A different topic was then brought to the floor by Stéphane Duguin (CEO, CyberPeace Institute) who talked to the audience about the “accountability gap”. The Cyber Peace Institute is an independent, non-governmental organization focused on peace in cyberspace. They aim to decrease the frequency, impact, and scale of cyber-attacks by sophisticated actors that have significant, direct harm on people. The CyberPeace Institute believes that civilians need to be brought back to the forefront in cybersecurity discussions and be empowered in understanding how their infrastructures are attacked. Through collective analysis of cyberattacks and capacity-building measures grounded in internationally accepted norms, the CyberPeace Institute is confident that positive changes will be made towards the protection of civilians and the overall stability in cyberspace.
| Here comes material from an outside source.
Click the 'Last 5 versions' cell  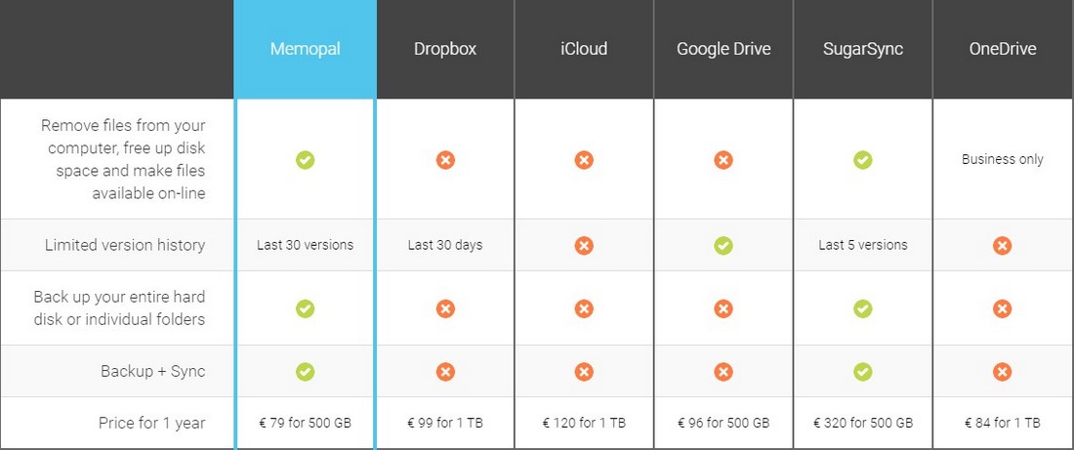click(x=863, y=245)
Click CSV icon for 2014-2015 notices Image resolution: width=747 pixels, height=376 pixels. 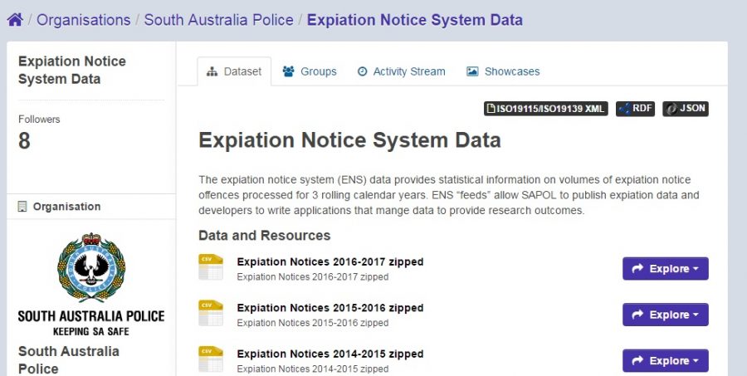(x=211, y=359)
Day one was completed with two more technically focused presentations – Xavier Mertens (Xavier Mertens Consulting, BE) took us on a “walk through logs hell” with tips and ideas for how to find the information you need in a haystack, without needing to spend a fortune on tooling. Michael Hamm gave a follow up talk from a previous TF-CSIRT meeting with Forensics Lessons II, including lessons learned from real cases in forensics labs.
Launching in to day two, we started with an update on the Shadowserver Foundation from Piotr Kijewski (Shadowserver, NL). The non-profit Shadowserver Foundation collects many types of large scale security data sets and provides free daily infection data to network owners for remediation purposes. It regularly works with national CSIRTs, ISPs/hosting companies and law enforcement agencies combating malware, botnets and cybercrime activities. This talk will give an overview of activities undertaken in 2019 and upcoming CSIRT relevant projects. Michael Fortune (British Telecom, GB) talked about the Human Firewall and the impact of human behaviour on incident response, including lessons learned from social engineering experiments. Jan Kopriva gave an update on Industrial Control Systems (ICS) and issues discovered by ALEF CSIRT in monitoring connected devices.
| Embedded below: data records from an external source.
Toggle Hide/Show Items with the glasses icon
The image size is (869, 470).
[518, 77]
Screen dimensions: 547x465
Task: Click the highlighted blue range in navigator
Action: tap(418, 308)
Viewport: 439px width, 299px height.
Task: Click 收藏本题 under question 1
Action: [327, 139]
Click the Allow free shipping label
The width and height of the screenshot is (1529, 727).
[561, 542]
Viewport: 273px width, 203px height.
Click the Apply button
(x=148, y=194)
The afternoon brought a timely talk from Fabian Elias Vroom on Disinformation 2.0. In 2018, Gartner predicted that by 2022 half of the information we consumed would be false. What actions can we take to help detect false news early? Jüri Shamov-Liiver (Spectx, EE) gave an Inside View to Domain Typosquatting Operation and Jānis Džeriņš (CERT.LV, LV) gave an update on Pastelyzer — the Paste Analyzer. Two more talks brought us to our final session of the day: John Kristoff (DePaul University, US) gave an update on Routing Security: RPKI Usage and Consistency and Hielke Bontius (NCSC-NL, NL) gave a team update.
We finished off the programme with a panel focused on Global Trends and Regional Cooperation. The panel was lead by ENISA and CERT/CC and gave an fascinating overview of the challenges and opportunities for CSIRT teams and other agencies to collaborate globally. Whilst many of our participants still had a full day of training to go, it was time for us to formally say adiós to Malaga, thank our hosts and sponsors and look forward to seeing many of you all again soon.